*PROBLEMS TO WORK ON*.
[a] Using the short passage about the future, decide whether each statement agrees with it: (i) The passage calls the future clear. (ii) The passage hopes this time will one day seem like a distant dream. (iii) The passage says Continuing Education is something you get ahead on before the storm outside ends. Answer yes or no for each and quote the words that decide it.
[b] Rewrite the stretch from "The future is" through "storm outside ends." in the short passage about the future, putting "movie nights" in place of "Netflix binges".

*READING PASSAGE*.
•••••

The future is certainly murky, but if history has told us anything, this too shall pass. And hopefully when it does, this will all be a distant dream filled with Netflix binges, annoyed spouses, and copious amounts of Continuing Education you get ahead on before the storm outside ends.

•••••

*MATERIAL SHOWN*.
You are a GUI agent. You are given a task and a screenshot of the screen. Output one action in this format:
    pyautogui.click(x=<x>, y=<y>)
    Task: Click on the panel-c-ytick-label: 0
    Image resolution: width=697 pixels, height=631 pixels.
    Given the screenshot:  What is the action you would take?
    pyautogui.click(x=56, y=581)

•••••

*ANSWER LIST*.
[a]
(i) No: "The future is certainly murky"
(ii) Yes: "hopefully when it does, this will all be a distant dream"
(iii) Yes: "copious amounts of Continuing Education you get ahead on before the storm outside ends"

[b]
The future is certainly murky, but if history has told us anything, this too shall pass. And hopefully when it does, this will all be a distant dream filled with movie nights, annoyed spouses, and copious amounts of Continuing Education you get ahead on before the storm outside ends.